This is the first is what will hopefully be a series of blog posts documenting the current upgrade of Iceberg...
It probably makes most sense to first answer the question "What is Iceberg?".
Iceberg is the general purpose High Performance Computing (HPC) resource at the University of Sheffield. The service is provided by CiCS to support research, and any researcher/postgraduate student can apply for an account. Iceberg also supports the teaching of final year undergraduates, who can use the system for their project work. In addition, Iceberg is the Sheffield node of the White Rose Grid, which is a collaboration between then Universities of Leeds, York and Sheffield.
Here's a picture of Iceberg, taken from our website:

Unfortunately this isn't what Iceberg looks like anymore! This picture was taken when Iceberg was first installed, way back in 2005 or so.
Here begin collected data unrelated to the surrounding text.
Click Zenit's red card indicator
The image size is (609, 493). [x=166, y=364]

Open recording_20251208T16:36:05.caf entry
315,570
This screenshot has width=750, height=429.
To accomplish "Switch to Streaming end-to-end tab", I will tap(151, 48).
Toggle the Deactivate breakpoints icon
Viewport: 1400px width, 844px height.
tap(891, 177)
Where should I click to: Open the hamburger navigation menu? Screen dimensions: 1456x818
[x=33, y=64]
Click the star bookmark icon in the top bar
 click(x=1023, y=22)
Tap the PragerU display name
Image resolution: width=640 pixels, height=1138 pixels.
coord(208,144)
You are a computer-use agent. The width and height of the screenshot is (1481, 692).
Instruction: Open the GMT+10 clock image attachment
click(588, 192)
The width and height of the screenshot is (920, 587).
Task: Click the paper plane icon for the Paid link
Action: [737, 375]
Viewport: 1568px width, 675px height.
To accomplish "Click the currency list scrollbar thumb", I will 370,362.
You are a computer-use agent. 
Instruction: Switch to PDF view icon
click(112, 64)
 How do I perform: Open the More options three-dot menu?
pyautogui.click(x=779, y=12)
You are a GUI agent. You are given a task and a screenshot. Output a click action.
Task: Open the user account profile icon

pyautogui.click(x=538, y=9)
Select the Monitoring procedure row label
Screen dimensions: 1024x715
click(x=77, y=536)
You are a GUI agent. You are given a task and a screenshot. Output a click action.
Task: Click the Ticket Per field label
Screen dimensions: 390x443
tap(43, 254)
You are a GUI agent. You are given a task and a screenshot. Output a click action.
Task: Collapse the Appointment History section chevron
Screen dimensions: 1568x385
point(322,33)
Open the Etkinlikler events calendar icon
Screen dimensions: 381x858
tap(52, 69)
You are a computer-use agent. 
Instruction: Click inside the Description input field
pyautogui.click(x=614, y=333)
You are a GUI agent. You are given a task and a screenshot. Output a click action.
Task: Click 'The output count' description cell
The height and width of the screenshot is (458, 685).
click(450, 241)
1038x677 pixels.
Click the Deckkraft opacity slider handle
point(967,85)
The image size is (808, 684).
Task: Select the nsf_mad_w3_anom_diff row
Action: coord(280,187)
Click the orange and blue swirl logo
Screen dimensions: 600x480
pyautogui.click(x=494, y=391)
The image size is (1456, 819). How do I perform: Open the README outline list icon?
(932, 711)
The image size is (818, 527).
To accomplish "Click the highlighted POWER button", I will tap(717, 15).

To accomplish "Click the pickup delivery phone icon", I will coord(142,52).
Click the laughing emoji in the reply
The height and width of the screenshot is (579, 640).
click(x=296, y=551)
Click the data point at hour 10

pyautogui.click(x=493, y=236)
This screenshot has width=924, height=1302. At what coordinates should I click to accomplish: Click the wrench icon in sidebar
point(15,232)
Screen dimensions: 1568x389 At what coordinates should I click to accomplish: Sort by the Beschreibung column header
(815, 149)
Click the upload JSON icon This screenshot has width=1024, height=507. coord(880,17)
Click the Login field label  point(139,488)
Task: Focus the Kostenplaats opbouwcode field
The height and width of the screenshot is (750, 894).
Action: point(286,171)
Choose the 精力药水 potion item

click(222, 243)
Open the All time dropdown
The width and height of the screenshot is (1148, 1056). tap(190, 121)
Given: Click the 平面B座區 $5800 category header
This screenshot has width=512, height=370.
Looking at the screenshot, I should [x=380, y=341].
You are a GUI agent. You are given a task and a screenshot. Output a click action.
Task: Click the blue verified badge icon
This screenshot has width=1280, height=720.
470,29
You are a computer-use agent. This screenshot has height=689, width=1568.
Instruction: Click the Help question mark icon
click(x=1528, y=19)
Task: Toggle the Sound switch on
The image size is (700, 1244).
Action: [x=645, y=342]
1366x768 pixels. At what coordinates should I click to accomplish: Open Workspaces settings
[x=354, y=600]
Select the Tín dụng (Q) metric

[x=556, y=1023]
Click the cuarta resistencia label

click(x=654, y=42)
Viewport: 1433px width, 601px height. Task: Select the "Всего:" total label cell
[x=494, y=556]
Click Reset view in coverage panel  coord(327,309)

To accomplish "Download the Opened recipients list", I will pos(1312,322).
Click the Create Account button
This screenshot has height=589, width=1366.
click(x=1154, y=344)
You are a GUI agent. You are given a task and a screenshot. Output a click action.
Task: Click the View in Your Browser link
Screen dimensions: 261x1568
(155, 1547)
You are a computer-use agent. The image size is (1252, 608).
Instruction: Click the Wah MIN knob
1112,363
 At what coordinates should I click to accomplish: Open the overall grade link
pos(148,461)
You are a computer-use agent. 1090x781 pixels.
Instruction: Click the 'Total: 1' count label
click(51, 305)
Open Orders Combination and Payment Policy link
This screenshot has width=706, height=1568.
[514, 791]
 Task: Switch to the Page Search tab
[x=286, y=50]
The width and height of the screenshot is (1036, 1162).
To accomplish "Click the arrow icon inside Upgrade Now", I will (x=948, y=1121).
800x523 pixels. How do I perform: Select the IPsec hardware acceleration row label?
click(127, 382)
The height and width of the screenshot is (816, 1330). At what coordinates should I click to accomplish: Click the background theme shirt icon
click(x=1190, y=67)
And 'Iceberg' is actually only half of the machine in the picture - the remainder belongs to the Physics Department as part of Cern's LHC data-crunching project GridPP.
Since then, CiCS have provided the funds to perform a rolling-upgrade of Iceberg, so that gradually the original nodes have been replaced with more modern machines (HPC clusters typically have a 3-4 year life span.... even though a lot of the nodes still function OK after four years it becomes economically and environmentally more cost-effective to purchase new nodes which are more energy efficient).
In addition to providing a basic 'free' service to researchers/project students, we also charge a number of research groups for priority or dedicated CPU resource within the cluster (further info here: http://www.shef.ac.uk/wrgrid/iceberg/costing). All of the revenue generated via this mechanism goes towards future upgrades of Iceberg, increasing the capacity of the cluster for all users.
Here's what's left of the old Iceberg:

So where has the cluster gone? Not only have we been replacing the old nodes, but we've also moved the entire cluster into another data center due to space constraints in the original machine room. Iceberg has it's own private network spanning the two data centers to ensure that our network traffic doesn't disrupt the University's core network.
This is what Iceberg currently looks like:


Iceberg currently comprises of 2 head nodes (for redundancy), 127 worker nodes, some test nodes and three storage servers. This provides ~650 cores for general use and ~45TB of usable file store.
Here's a picture showing a view from the rear of the racks -

At the top of each rack are some Gigabit network switches, which provide the cluster's private network - most of the nodes have a one gigabit network connection, with the storage servers (the two big machine in the middle-left of the picture) connected at 10 gigabits.
In addition to the standard ethernet network approximately one third of the current nodes also have a high performance Infiniband network link (you can see one of the infiniband switches in the bottom left of the picture with the blue lights). Here's a closer look:

Infiniband provides a high bandwidth (16 gigabits per second per node for this switch) low latency interconnect (~a couple of microseconds: ~1/1000 of the latency of ethernet networking). This type of network is useful for parallel jobs which have lots of inter-process communication, where the speed at which processes communicate with each other limits the performance of the job - any program which uses MPI (either OpenMPI or MvaPICH2) can use the Infiniband interconnect.
You might have noticed that each rack is only part populated - this is because the trend for HPC hardware is towards smaller, denser nodes with shared components such as power supplies to improve the energy efficiency... however this increases the electrical energy that each rack requires to power the kit, and the cooling required to take away the heat generated. As such, each rack in the data center is limited to ~7kW of power, so we can't use all of the space in the racks for worker nodes.
Unfortunately we've now run out of space in the current data center! (Actually, the data center still has lots of space in it as CiCS have virtualised/consolodated a lot of servers, however allocating a large block of uninturrupted space is a bit tricky.... The power/cooling contraints in this data center also limit the effective growth of the cluster).
This is why we're going to start re-building Iceberg back in it's original home, which now has more space available.... Thanks to our colleagues in Estates we've had extra power sockets installed in the original data center, and our Data Center manager has re-jigged the data center into a 'hot-isle' containment configuration to allow the system to be cooled much more efficiently (saving energy/money). We've now got the capacity to run 14kW of equipment per rack, which could be increased further in the future.... This will allow us to run a much more scalable and energy-efficient system.
To finish, here's a picture of the empty space where the new kit should begin to be installed this afternoon...... assuming it survives it's journey from Oxfordshire. I'll blog again with details about the lastest upgrade when I get time, although I might be be a bit busy....!